There’s a little strangeness here, too. Van Pelt isn’t afraid of instrumental tracks, which allow him to flex his studio muscles, stewing and stretching various sounds, holding them up in various states of melt. He also doesn’t resist the urge to take what might be a three-minute pop song and derail it, as in “Tracers,” which seems to be a straight up 808-inspired dance nugget until it drops all melody and veers into a straight 75 seconds of (I’m going to use some technical jargon here) doop-a-doop-a-doops. The series of bippy notes starts sparse but are soon layered, and as they multiply over the unceasing drum machine, internal melodies emerge, not quite tonal, but contoured, like chains of bubbles popping, like ordered patterns of mold surfacing in petri dish culture. It’s, well, kind of weird. So while Van Pelt’s music couldn’t accurately called experimental, he still has his moments of smearing his fingers around in paint.

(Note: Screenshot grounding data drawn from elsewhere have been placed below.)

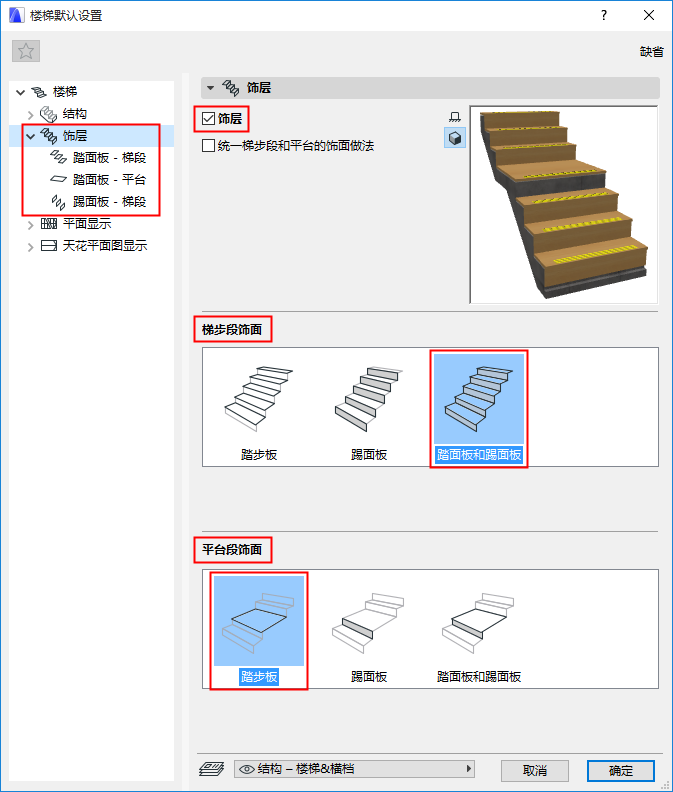Open the 结构 – 楼梯&横档 layer dropdown

pyautogui.click(x=355, y=769)
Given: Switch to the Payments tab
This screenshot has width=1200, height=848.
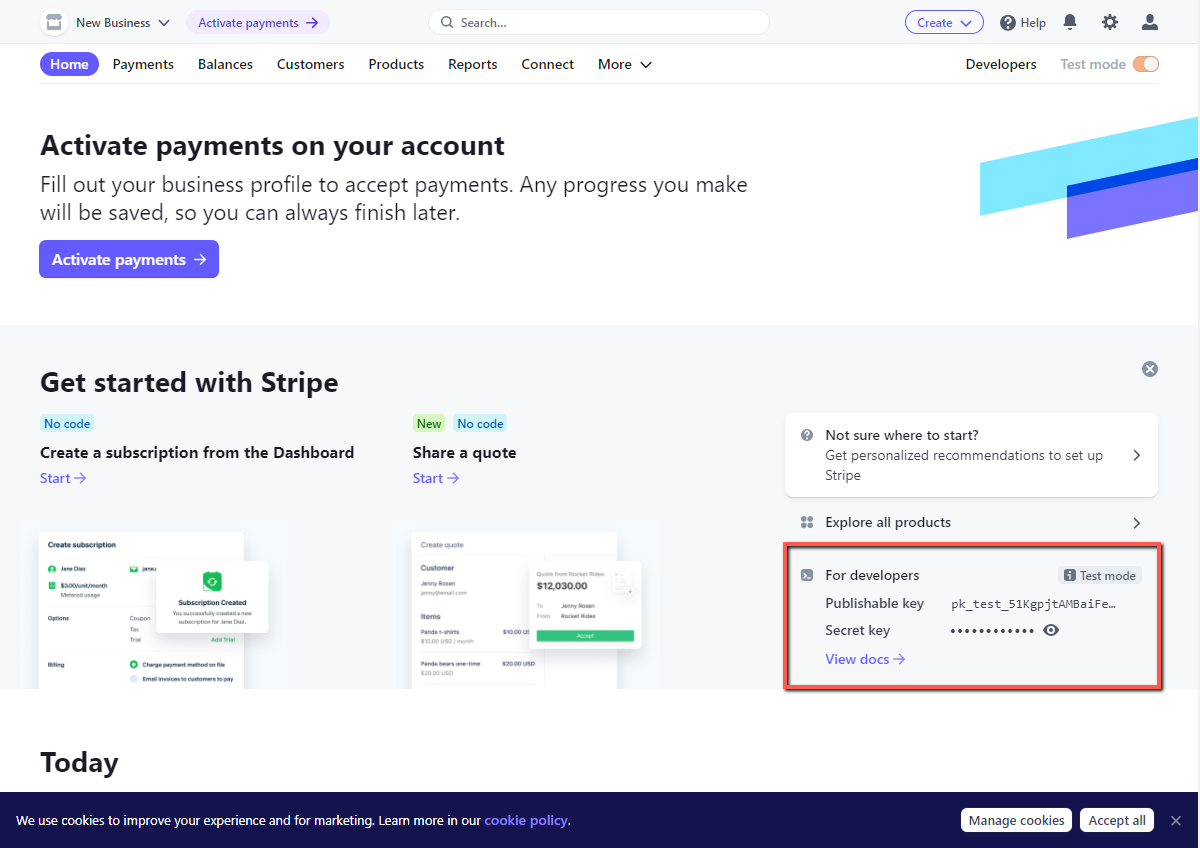Looking at the screenshot, I should click(x=143, y=64).
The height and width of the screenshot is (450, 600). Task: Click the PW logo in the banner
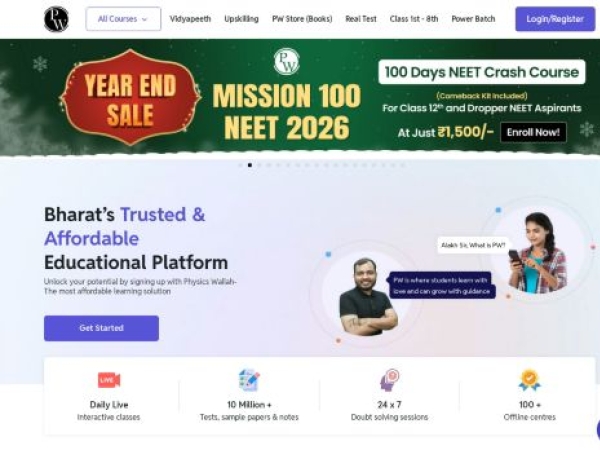(286, 62)
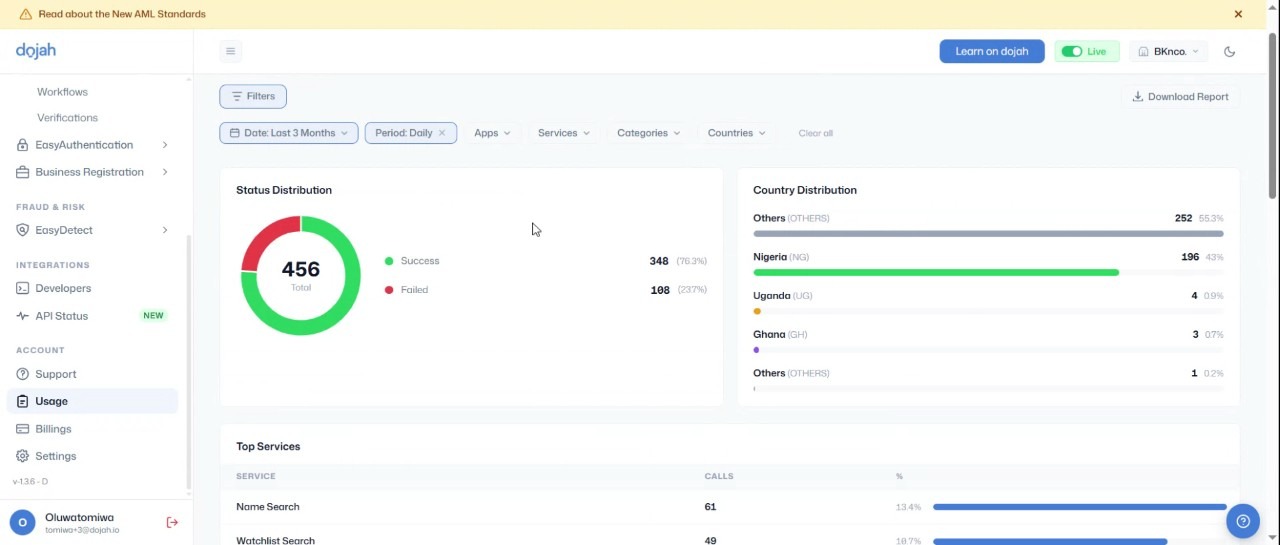Viewport: 1280px width, 545px height.
Task: Open the Countries filter dropdown
Action: (737, 133)
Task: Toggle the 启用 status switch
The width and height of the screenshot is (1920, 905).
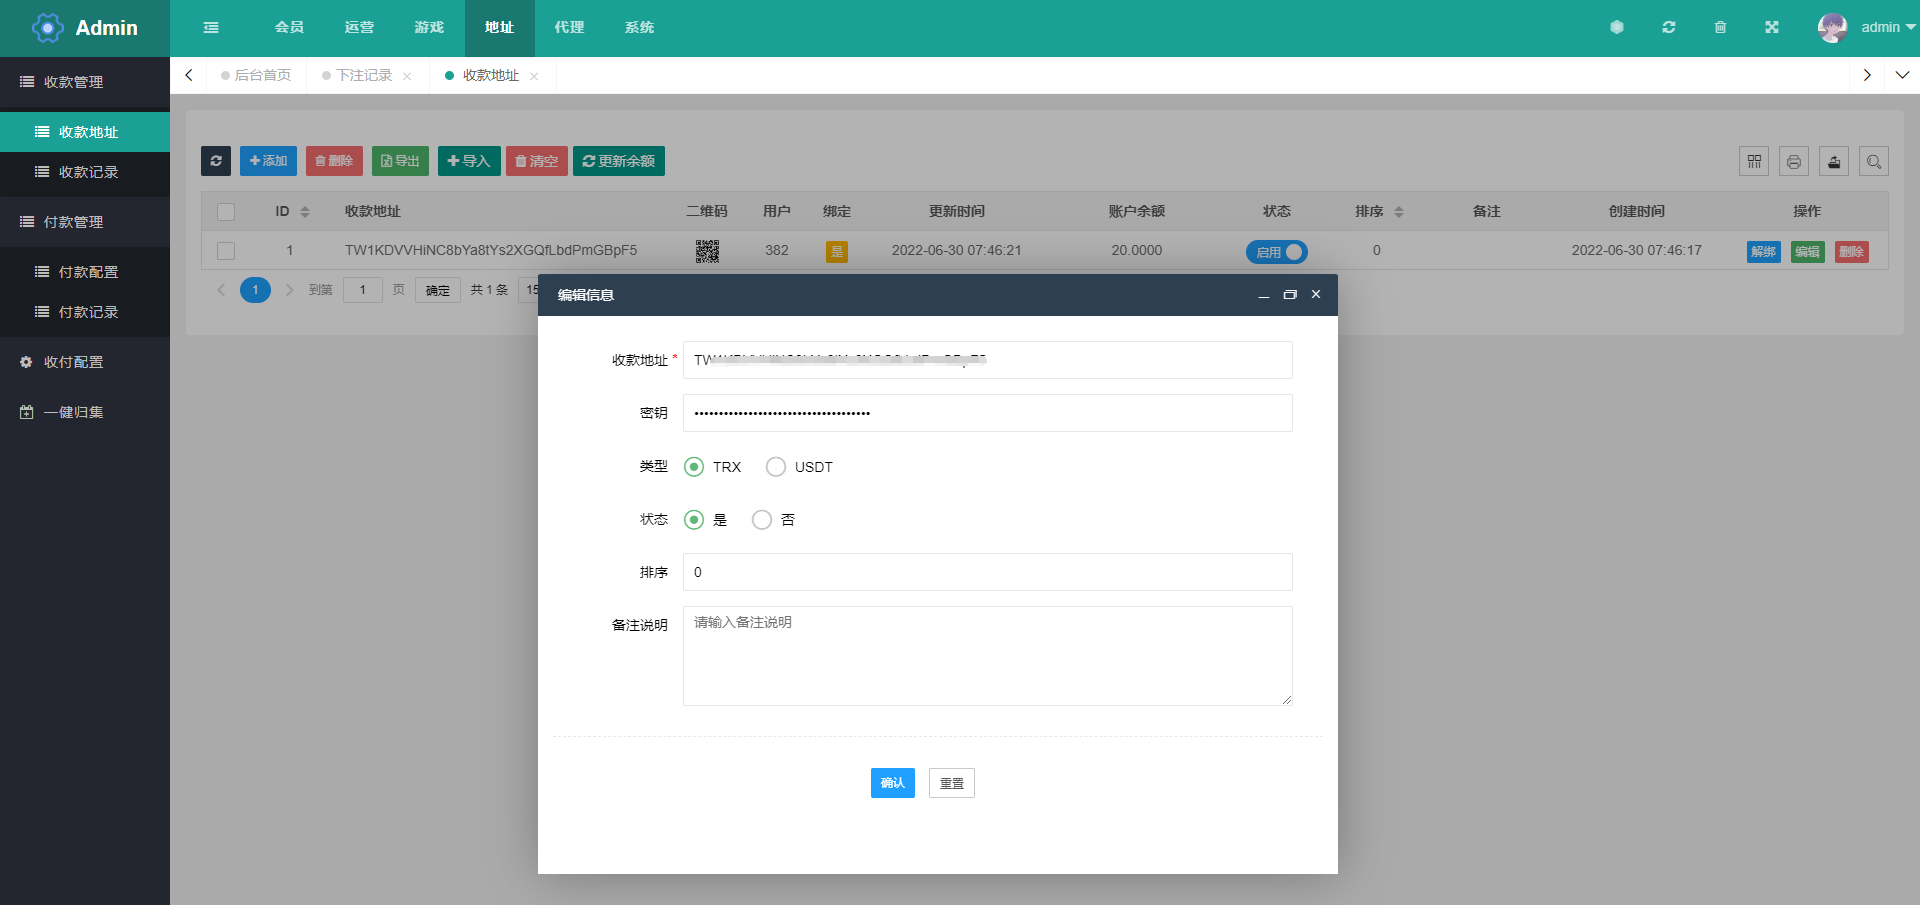Action: point(1276,252)
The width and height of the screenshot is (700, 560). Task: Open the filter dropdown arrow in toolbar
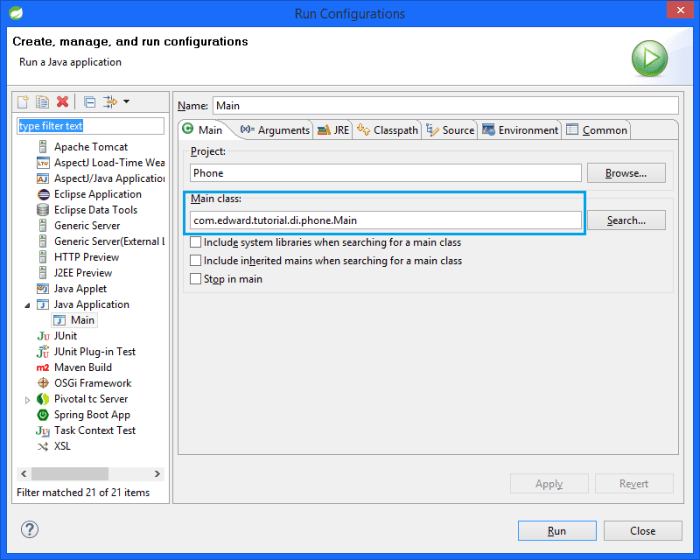tap(126, 102)
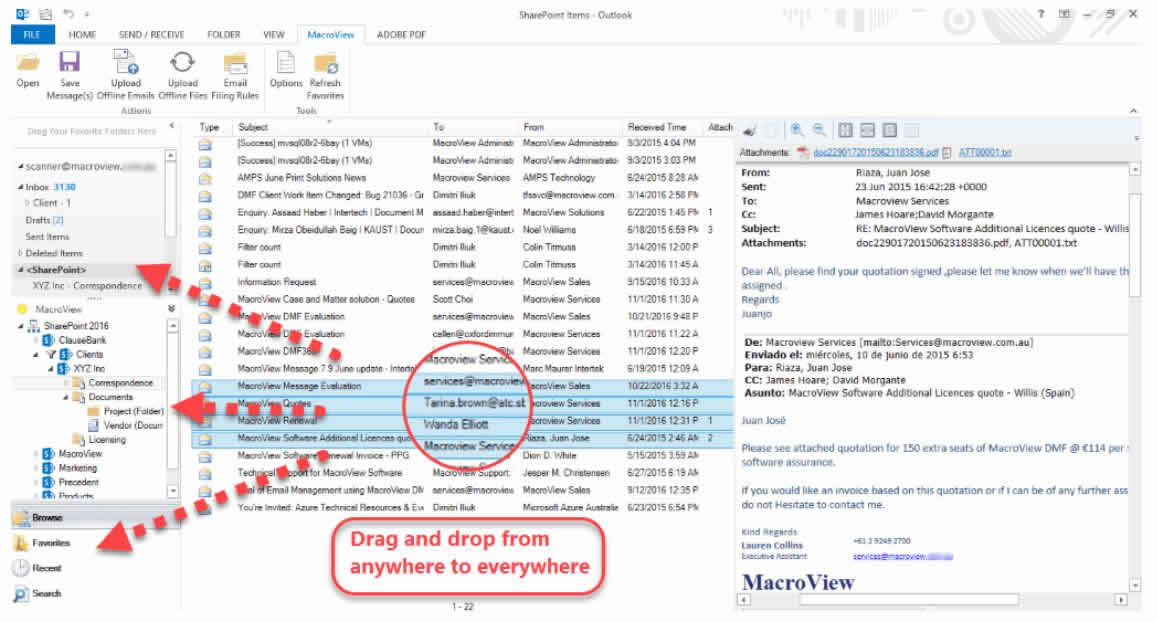Open the Favorites navigation button
The height and width of the screenshot is (622, 1157).
tap(50, 543)
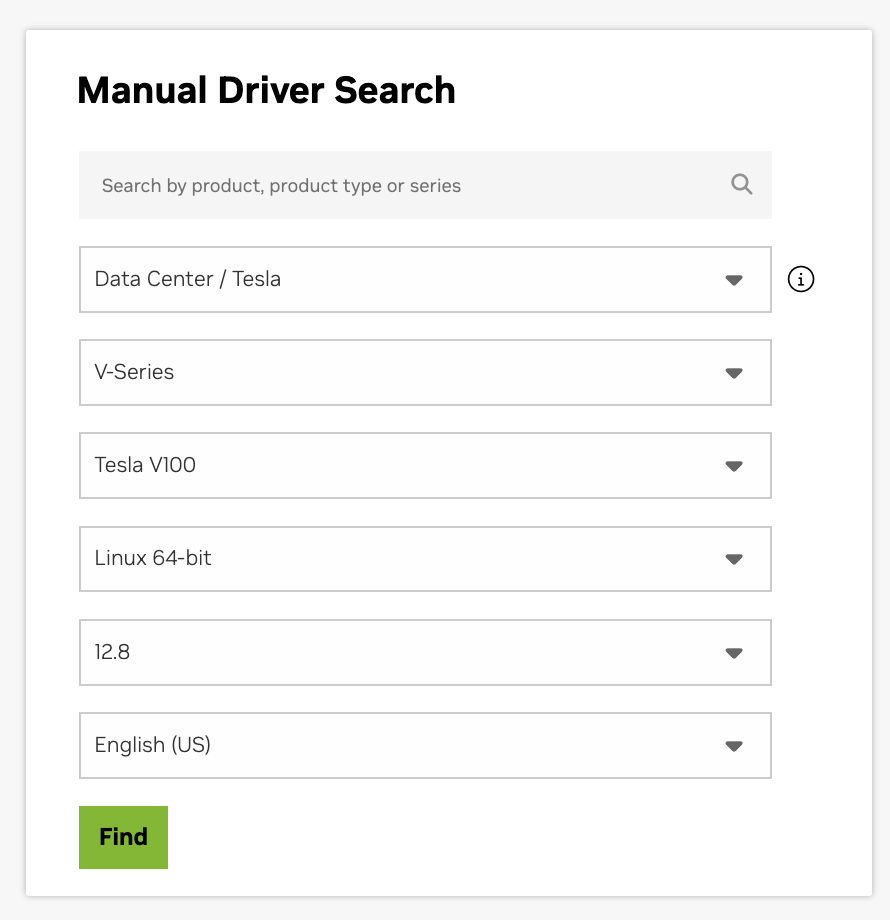The height and width of the screenshot is (920, 890).
Task: Open the 12.8 version selector
Action: click(x=400, y=653)
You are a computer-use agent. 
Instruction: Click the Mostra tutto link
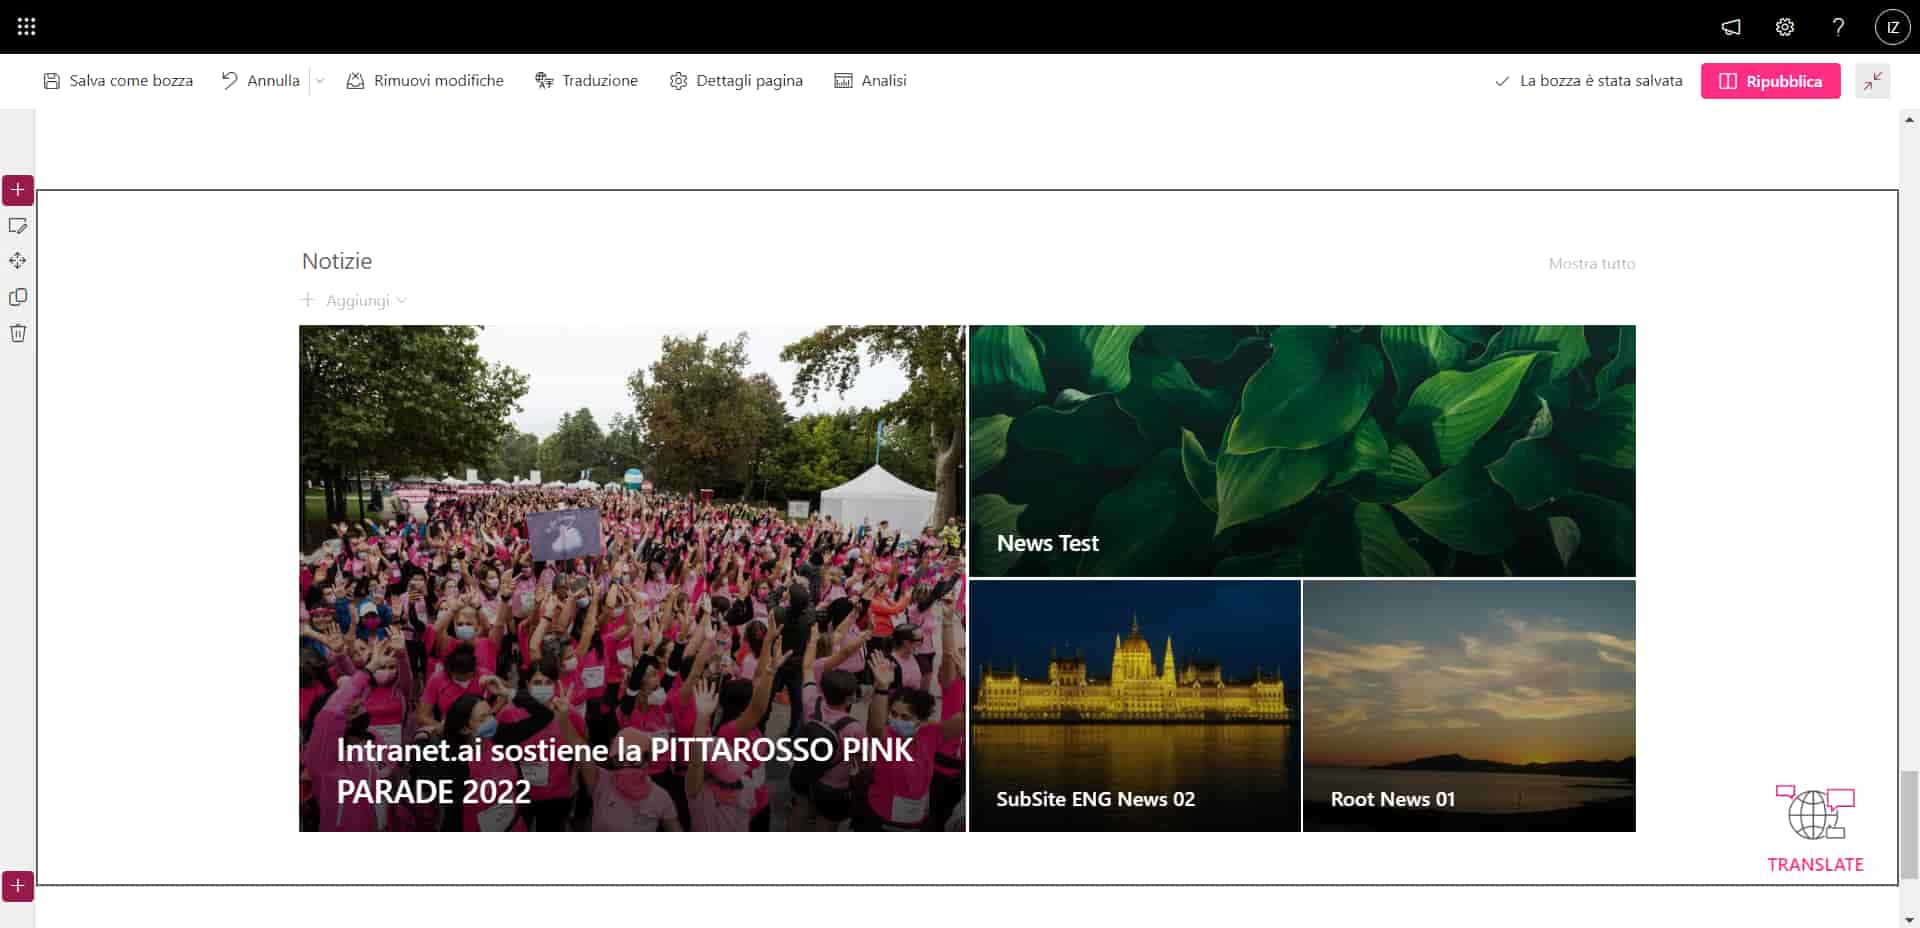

And no matter which tropes he’s working with, Van Pelt can always rely on his melodic sense to keep them from feeling played out. He doesn’t have the earth-shattering vocal abilities of some of his compatriots, but his melodies are undeniable—catchy, but subtle enough that when he kicks the intensity up a notch, it is more affecting than a cavalcade of carefully orchestrated harmonies. I mean, when Fleet Foxes sing, the sky opens up and the heavens ring, and blah, blah, blah, but in “Spectre,” as he articulates how it feels to be losing a game of catch-up and sings, “Try to feel the way we felt much younger,” Van Pelt reaches a higher plane without even raising his voice.
Miracle Fortress has never been at the forefront of trends. Graham Van Pelt sits a few seats back taking it all in, and makes his appearance just before the curtain closes on a particular fad. He was the sun-kissed ’60s just when indie was getting sick of pretty, and now he’s apparently in on the ’80s-nostalgic dance pop, just when the slacker ’90s seem to be making their comeback. And so, in answer to this album’s titular question: no. With all due respect, Miracle Fortress was not the wave, at least where “the wave” is a metaphor for the thrust that pushes the world forward. Van Pelt is not designing sounds to blow us into a new paradigm, but crafting textures to drawn us in, to subsume, to mesmerize, and perhaps, through a combination of these effects, to softly awe. The album’s cover is probably a better indicator than its title of what can be heard between the grooves of this record. Though Van Pelt is not the wave, he may be the endless blue.